In few words, he wants to collect SAXS data on a suspension of
protein xtals to investigate "low resolution periodicity" of the xtal
(more details below).
The experiment requires a very huge number of xtals to obtain the
circles typical of saxs and it is very time-consuming to me (I know
nothing about saxs, I have only to prepare the sample). I proposed to
measure a single rotating xtal (like in XRD) but he told they don't
have a goniometer on saxs beamline.
Here is my concern: does it make sense to measure many xtals
together? Don't we lose information with respect to single xtal? And,
most of all, what can I see by /s/axs that I can't see by/w/axs??
Sorry for the almost off-topic question but I think that only someone
who knows both the techniques can help me!!

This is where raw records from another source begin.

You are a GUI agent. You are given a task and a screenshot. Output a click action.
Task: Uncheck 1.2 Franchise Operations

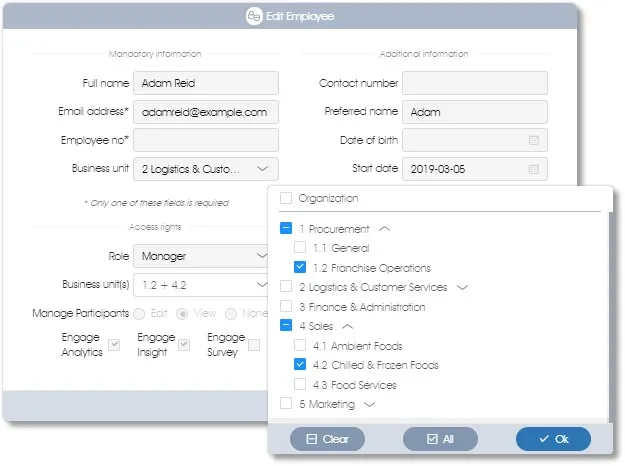pyautogui.click(x=300, y=268)
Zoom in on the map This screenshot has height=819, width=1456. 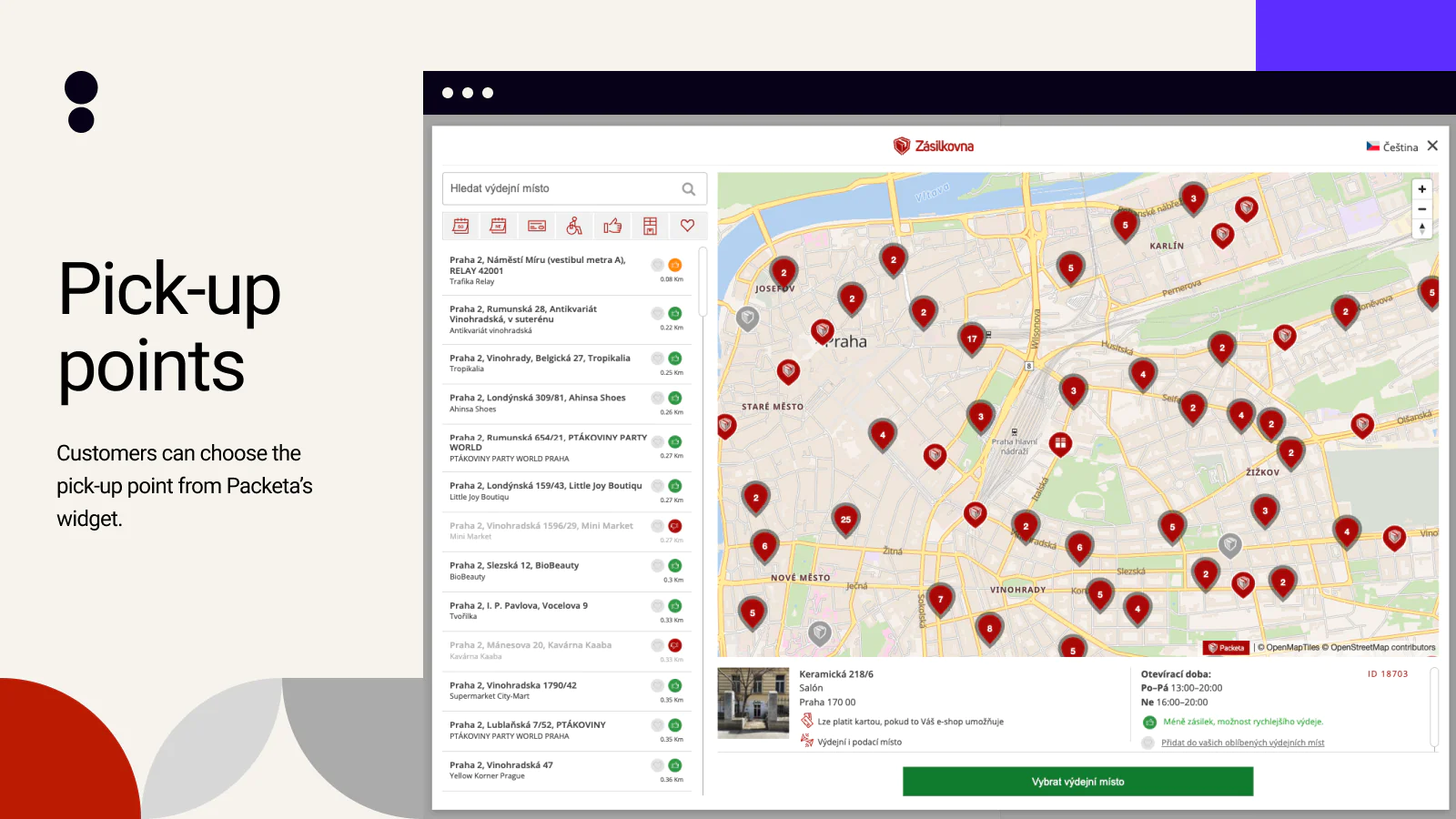pyautogui.click(x=1421, y=189)
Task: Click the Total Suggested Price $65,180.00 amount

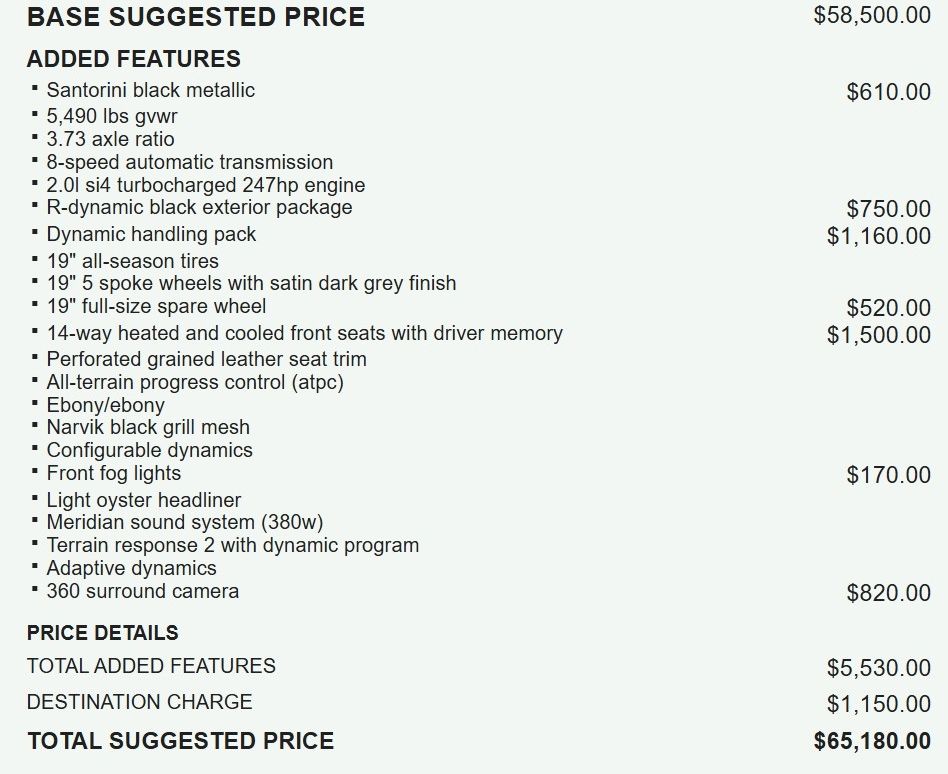Action: (872, 741)
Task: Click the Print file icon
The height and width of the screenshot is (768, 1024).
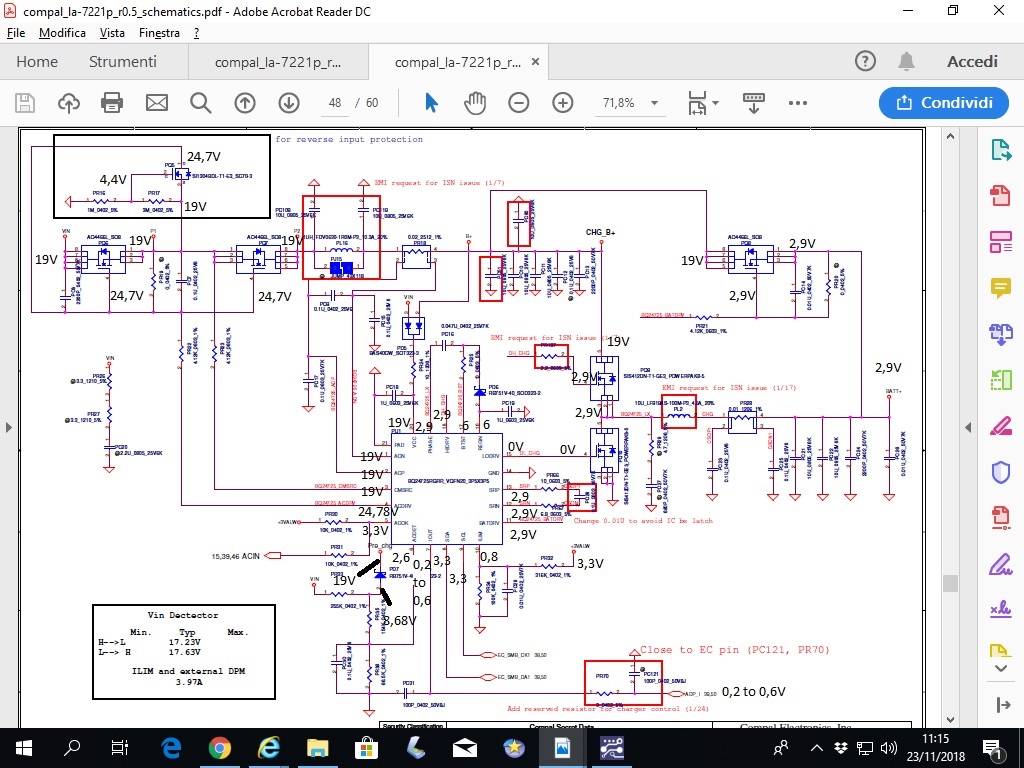Action: click(x=112, y=103)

Some detail for who is intrigued by my story:
we prepared doped magnetite nanoparticles using ferritin as
bioreactor. I crystallized this spheres filled with metal and solved
the structure at 3.7A but I can see only the protein shell while
there is no density inside, even if I know that the nanoparticles are
there. A simple explanation is that the particles are free to move in
the cavity(note that the diameter of the nanoparticle is shorter then
the inner diameter of the protein shell), ie are disordered, and do
not contribute to diffraction, in fact, to my knowledge, nobody have
ever seen the metal core inside ferritin or dps proteins. However,
since they are magnetic particles they must "see" each other through
the protein wall, ie they can't be completely free to move in the
cavity. Maybe, but this is just my opinion, I don't see the particle
because the "period of the particle" in the xtal is different/longer
than the period of the protein shell.
Anyway, we are interested in the relative distance between the
magnetic particles in the xtal to study the effects of magnetostatic
interactions in nanoparticles 3D arrays. We are going to do this by
saxs since, they told me, lower resolution is useful in studying this
long range periodicity (the diameter of ferritin is about 120A) but
it seems fool to me using a suspension of so many xtals to obtain a
scattering curve while I could collect diffraction images from a
single xtal!!! I know that saxs is used when you don't have xtals but
if you have xtals, ie your system is ordered, xtallography is much
more powerful!!
Another question: how can I handle my diffraction data at 3.7A
resolution to "look for" nanoparticles? Should I try a lower
symmetry? Maybe the anomalous signal? Have you any reference for a
similar case?
Thank you very much!!
anna